O pequeno vilarejo aristocrático de Alta Gracia, cheio de casas construídas ao estilo inglês, foi escolhido por ser famoso em abrigar pessoas com problemas de pulmão.

"A população local ainda é composta de gente rica, portanto não aceitaram bem a ideia deste museu dedicado a um líder socialista. Mas hoje já virou um local de referência entre estrangeiros que seguem o rastro do Che, portanto nosso trabalho passou a ser melhor aceito", conta Carolina Isola, responsável por guiar as visitas no museu.

Com uma grande sala, três quartos, um escritório, amplo jardim e quartos para funcionários instalados no pátio, a casa mostra que o menino Che teve uma vida de bastante conforto. Porém, não de muita liberdade.

A doença o impediu, por exemplo, de ir à escola até os nove anos de idade. Foi alfabetizado pela mãe em casa e substituiu os jogos ao ar livre por leituras que foram tornando-se cada vez mais disciplinadas.

Prova disso são as agendas e cadernos exibidos no museu, que mostram como anotava os títulos e autores que ia lendo, junto a um pequeno resumo. "A doença fez com que ele tivesse uma infância regrada, com dietas, horários para dormir e descansar. Isso se transmitiu a seus hábitos", explica Isola.

Ainda assim, o Che foi um menino inquieto. Segundo companheiros da época, insistia em praticar esportes quando se sentia melhor, ainda que muitas vezes tenha tido de ser carregado de volta para casa por algum adulto.

Na biografia escrita por Jon Lee Anderson, conta-se que a casa dos Guevara em Alta Gracia era famosa por receber forasteiros para as refeições. Entre eles, havia famílias espanholas que fugiam das consequências da Guerra Civil (1936-1939).

Os pais do Che eram anti-clericais e progressistas, mas não davam mostras de simpatizar com o socialismo nem de se envolver com as discussões políticas da Argentina da época, que começava a ver o nascimento do peronismo.
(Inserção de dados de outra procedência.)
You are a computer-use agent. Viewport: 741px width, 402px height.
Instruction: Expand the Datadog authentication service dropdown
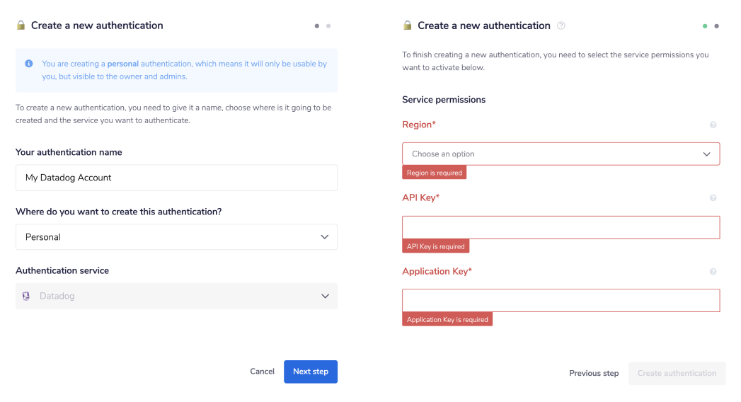point(176,297)
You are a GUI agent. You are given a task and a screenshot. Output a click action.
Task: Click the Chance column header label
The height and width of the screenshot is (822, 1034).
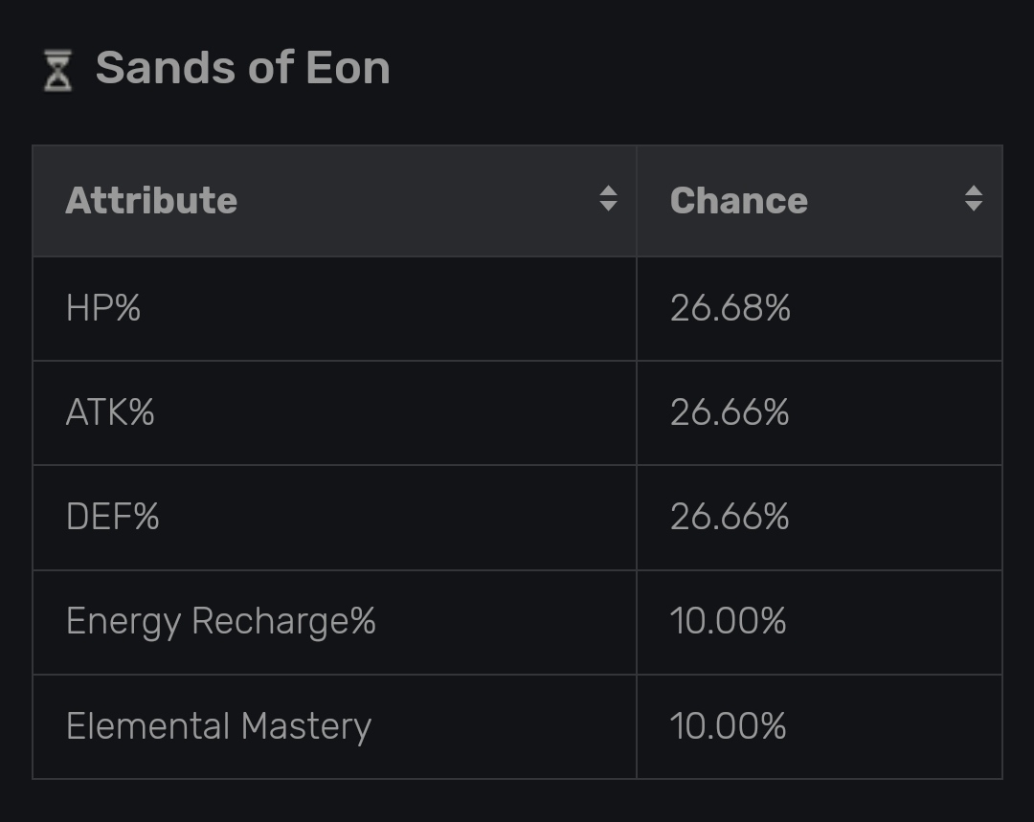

O próprio Che, até a adolescência, tinha como referências políticas apenas os eventos internacionais dos quais os pais conversavam. Na sua escrivaninha, armava mapas da Espanha e da Europa e marcava a posição dos Exércitos segundo as histórias que ouvia. Na escola, era impetuoso e apontava erros de professores de tendência conservadora ou fascista.

Em Alta Gracia, os Guevara viveram de 1930 a 1943. Na capital da província, Córdoba, até 1947. Neste segundo período, o Che teve o primeiro contato com a pobreza.

A família viveu numa casa da rua Chile, hoje uma movimentada via comercial. Próximo dali, havia um bairro de população humilde, que chamou sua atenção sua para as diferenças sociais. Seu despertar político, porém, só se concretizaria mais tarde, com suas incursões em motocicleta pela América Latina.

Entre 1948 a 1953, o Che viveu em Buenos Aires, onde estudou medicina e de onde partiria para suas viagens de exploração e, posteriormente, para suas atividades revolucionárias, até seu trágico destino final.